Intracerebral hemorrhage alters circular RNA expression profiles in the rat brain.

Circular RNAs (circRNAs), formed from pre-messenger RNAs by back-splicing, are a novel class of evolutionarily-conserved endogenous non-coding RNAs. While circRNAs are involved in various diseases, the role of circRNAs in intracerebral hemorrhage (ICH) remains unknown. In the present study, we performed high-throughput sequencing to profile the expression of circRNAs in the rat brain at 24 and 48 hours after ICH onset, and utilized bioinformatics methods to make predictions about the function of dysregulated circRNAs. Compared with the sham group, 346 and 389 circRNAs changed significantly (|log2 (fold change)| > 1 and < 0.05) at 24 and 48 hours after ICH, respectively. Bioinformatics analyses indicated that parent genes of dysregulated circRNAs were involved in biological processes, cellular component, and molecular function following ICH, and that they were enriched in the dopaminergic synapses, glutamatergic synapses, endocytosis, regulation of actin cytoskeleton, the mitogen-activated protein kinase signaling pathway, and the retrograde endocannabinoid signaling pathway.

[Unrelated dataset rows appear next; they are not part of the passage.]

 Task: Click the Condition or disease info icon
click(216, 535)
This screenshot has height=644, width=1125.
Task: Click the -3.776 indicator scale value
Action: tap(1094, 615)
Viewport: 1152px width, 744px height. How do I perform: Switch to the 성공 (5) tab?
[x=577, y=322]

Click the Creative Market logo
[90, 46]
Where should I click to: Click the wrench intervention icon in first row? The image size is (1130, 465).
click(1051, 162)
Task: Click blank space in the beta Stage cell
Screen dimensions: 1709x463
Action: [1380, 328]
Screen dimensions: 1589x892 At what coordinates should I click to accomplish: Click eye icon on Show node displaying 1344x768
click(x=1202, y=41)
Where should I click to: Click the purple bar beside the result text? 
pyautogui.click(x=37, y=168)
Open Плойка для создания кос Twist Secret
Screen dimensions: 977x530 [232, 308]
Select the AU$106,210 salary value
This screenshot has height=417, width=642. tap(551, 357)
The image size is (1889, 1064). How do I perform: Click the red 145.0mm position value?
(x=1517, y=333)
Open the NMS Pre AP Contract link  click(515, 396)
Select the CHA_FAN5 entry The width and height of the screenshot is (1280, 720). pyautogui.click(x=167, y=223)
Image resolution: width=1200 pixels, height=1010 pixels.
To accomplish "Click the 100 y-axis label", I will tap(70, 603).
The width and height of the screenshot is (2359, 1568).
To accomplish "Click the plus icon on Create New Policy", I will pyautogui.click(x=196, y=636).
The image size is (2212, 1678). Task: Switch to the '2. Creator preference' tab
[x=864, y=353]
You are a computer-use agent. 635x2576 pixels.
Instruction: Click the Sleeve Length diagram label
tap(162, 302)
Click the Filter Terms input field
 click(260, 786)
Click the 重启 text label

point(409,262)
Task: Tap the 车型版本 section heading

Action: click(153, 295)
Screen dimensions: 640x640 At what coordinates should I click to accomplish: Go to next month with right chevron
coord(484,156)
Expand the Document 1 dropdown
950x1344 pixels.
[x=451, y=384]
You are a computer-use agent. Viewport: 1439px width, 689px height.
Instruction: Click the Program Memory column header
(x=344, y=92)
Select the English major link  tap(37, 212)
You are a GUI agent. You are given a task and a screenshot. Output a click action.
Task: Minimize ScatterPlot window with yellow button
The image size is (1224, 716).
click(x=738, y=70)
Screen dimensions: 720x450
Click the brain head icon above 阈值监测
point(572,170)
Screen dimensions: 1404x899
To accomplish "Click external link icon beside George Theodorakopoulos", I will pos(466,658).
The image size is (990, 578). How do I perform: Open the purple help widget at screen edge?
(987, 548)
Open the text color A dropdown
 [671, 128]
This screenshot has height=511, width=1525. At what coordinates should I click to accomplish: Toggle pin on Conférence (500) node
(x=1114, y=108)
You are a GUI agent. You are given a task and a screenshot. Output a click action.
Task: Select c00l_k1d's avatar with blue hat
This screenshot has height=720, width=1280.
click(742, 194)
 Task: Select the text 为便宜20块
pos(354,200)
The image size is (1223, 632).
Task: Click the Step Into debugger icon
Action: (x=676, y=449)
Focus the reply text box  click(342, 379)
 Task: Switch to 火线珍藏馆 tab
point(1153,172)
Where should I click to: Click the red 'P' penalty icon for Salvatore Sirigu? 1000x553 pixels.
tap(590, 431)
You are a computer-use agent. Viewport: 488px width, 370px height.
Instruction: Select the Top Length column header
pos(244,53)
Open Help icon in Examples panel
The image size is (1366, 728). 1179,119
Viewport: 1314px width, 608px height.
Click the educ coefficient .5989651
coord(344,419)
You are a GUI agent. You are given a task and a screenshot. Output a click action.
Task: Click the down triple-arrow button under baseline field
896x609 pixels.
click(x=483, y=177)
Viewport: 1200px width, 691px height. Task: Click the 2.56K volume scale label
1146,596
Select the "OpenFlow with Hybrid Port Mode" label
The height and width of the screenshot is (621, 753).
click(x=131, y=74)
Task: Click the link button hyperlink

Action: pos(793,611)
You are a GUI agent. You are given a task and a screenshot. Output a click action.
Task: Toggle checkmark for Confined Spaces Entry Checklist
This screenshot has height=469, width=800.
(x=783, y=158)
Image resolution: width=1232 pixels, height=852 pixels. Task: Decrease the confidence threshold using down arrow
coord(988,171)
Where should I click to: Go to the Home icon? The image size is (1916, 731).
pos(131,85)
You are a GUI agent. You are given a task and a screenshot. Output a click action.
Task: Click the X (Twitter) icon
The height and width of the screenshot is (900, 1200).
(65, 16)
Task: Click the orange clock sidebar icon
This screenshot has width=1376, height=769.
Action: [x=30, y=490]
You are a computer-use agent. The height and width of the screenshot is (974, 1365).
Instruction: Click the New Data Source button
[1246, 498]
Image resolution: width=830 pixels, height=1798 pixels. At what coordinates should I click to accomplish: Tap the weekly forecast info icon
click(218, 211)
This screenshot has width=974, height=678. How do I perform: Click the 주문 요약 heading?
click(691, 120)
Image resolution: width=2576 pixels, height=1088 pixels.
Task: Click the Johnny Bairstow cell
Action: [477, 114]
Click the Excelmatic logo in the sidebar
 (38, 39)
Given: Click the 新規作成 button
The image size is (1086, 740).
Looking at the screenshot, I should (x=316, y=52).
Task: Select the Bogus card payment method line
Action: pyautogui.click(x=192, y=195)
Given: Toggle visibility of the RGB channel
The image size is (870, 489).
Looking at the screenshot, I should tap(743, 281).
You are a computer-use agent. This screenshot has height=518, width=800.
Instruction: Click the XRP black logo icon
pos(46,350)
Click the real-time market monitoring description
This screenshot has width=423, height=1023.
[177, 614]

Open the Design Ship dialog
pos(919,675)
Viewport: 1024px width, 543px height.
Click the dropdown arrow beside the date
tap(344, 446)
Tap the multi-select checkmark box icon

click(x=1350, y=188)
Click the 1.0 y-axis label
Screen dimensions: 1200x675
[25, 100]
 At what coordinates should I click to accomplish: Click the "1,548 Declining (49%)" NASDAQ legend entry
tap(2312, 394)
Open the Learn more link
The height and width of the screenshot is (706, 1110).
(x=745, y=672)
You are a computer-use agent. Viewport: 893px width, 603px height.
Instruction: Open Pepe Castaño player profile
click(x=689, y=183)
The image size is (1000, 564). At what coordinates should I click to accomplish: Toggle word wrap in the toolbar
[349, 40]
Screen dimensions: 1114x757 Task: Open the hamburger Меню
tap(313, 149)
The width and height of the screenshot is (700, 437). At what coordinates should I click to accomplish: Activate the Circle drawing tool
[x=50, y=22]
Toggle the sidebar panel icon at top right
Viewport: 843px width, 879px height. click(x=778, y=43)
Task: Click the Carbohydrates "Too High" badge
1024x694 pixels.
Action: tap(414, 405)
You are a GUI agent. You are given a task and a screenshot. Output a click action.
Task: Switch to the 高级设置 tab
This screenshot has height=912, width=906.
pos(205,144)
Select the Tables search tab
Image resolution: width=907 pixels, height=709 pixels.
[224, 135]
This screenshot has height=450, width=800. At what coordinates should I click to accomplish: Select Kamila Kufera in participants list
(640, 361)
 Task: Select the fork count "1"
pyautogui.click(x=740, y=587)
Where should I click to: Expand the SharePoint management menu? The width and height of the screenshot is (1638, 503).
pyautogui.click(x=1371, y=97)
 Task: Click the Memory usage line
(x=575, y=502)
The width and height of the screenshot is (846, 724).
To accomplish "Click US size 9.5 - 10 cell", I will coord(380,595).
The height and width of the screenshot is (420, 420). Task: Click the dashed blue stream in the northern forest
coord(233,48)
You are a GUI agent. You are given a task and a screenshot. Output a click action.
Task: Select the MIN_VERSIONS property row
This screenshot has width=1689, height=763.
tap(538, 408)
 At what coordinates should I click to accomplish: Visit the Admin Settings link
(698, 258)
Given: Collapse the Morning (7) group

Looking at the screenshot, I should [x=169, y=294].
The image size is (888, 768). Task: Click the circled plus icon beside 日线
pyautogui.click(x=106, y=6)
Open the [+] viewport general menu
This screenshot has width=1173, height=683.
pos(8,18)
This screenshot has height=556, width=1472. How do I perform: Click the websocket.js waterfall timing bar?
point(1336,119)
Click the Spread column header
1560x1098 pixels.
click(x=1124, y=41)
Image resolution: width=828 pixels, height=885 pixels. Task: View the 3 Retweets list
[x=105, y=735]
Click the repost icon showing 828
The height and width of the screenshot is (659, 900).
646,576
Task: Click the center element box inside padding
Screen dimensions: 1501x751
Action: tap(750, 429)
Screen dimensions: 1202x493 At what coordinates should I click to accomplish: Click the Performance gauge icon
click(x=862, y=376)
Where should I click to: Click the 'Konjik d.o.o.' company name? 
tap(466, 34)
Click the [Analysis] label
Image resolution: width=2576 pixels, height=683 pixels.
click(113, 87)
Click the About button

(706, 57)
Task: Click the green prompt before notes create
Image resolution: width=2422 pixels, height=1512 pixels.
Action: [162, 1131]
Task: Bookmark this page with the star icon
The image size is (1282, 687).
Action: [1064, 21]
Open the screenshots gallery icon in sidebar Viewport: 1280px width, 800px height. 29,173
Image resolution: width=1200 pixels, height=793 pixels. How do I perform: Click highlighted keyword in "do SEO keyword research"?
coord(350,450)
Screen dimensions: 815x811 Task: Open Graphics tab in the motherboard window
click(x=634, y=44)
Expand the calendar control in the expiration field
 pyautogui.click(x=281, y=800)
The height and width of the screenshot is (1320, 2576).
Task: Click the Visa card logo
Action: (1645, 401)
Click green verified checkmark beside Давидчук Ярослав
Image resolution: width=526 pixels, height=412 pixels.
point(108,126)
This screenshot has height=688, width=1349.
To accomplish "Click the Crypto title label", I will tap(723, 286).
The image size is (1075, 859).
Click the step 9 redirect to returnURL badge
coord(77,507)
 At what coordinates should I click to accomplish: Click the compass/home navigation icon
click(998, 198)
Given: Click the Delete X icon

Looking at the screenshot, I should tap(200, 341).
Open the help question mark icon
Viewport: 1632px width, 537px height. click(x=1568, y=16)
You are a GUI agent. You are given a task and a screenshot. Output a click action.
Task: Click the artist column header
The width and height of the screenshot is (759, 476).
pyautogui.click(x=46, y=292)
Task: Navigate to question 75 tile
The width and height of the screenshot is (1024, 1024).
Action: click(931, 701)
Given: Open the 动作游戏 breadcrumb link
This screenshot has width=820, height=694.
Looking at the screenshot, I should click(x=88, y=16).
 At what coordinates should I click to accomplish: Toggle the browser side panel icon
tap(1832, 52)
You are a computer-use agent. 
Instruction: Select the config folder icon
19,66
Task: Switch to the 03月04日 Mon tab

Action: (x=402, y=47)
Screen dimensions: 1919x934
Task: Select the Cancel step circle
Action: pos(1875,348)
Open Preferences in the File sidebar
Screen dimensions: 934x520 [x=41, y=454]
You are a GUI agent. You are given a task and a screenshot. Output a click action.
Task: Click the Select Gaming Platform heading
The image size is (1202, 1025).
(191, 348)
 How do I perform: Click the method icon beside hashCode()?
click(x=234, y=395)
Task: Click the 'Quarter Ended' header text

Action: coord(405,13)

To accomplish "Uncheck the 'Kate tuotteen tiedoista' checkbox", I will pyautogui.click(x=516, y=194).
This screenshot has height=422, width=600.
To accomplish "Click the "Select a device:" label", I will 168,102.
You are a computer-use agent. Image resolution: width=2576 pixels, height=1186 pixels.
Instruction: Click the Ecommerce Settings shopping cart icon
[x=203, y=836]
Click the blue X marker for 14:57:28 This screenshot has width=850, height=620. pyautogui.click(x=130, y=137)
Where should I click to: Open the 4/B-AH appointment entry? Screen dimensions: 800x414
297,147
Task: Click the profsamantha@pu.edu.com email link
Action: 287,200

Enrichment analyses of target mRNAs showed that these mRNAs were enriched in synaptic plasticity, ion channel activity, and pathways including the phospholipase D signaling and the cGMP-PKG signaling. Our study indicates that the expression profile of circRNAs changes significantly after ICH in rat brains, and suggests that circRNAs may be crucial for the pathophysiological process following ICH.